Hetgeen in beroep is aangevoerd kan naar het oordeel van de beroepscommissie niet tot een andere beslissing leiden dan die van de beklagcommissie. Klager heeft kennelijk, zoals ook in de beslissing van de beklagcommissie is verwoord, bij zijn
casemanager geïnformeerd naar de procedure voor toekenning van regulier verlof. Daarop is hem mondeling meegedeeld dat hij daarvoor op grond van de Regeling tijdelijk verlaten van de inrichting niet in aanmerking komt. Tegen deze mededeling, die een
algemene strekking heeft, staat geen beklag open. De beslissing van de beklagcommissie is daarom juist.
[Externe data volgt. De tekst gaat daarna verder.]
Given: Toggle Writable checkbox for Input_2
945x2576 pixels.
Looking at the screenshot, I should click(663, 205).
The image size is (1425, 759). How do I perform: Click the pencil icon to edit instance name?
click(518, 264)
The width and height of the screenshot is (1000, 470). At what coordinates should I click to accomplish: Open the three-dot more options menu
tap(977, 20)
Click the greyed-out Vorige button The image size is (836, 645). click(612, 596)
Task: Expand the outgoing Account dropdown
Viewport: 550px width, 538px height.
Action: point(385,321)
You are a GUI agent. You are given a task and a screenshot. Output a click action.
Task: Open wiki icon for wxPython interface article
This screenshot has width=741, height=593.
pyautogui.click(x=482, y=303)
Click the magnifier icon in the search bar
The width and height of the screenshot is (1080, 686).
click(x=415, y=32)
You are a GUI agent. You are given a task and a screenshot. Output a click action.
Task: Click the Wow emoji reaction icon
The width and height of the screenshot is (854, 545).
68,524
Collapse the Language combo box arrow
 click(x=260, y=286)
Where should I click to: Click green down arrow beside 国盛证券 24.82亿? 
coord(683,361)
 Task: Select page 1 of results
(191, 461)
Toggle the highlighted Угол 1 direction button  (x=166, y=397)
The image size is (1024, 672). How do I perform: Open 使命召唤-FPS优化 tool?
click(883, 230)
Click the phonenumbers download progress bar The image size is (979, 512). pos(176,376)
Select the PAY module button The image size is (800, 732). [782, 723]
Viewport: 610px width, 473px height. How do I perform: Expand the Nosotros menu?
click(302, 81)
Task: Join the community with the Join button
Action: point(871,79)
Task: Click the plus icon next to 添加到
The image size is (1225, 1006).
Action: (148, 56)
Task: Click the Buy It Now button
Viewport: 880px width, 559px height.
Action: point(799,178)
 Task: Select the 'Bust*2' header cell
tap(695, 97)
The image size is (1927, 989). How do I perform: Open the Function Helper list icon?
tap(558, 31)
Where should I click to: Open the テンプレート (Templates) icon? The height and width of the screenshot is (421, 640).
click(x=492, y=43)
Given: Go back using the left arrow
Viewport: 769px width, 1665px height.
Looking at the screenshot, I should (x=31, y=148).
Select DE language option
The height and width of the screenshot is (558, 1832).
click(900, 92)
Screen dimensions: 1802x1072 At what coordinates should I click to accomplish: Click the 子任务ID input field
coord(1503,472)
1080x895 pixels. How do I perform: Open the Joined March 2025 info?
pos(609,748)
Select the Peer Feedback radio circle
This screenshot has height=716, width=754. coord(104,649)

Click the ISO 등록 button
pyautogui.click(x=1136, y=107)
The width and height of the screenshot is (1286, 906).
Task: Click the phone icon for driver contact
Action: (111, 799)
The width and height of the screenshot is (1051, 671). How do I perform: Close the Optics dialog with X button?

Klager kan op de gebruikelijke wijze, dus schriftelijk, een concreet verzoek om verlof aan de directeur richten. Tegen de beslissing op dat verzoek
of tegen het uitblijven daarvan kan hij desgewenst een klacht indienen. Het beroep zal ongegrond worden verklaard.

4. De uitspraak
De beroepscommissie verklaart het beroep ongegrond en bevestigt de uitspraak van de beklagcommissie.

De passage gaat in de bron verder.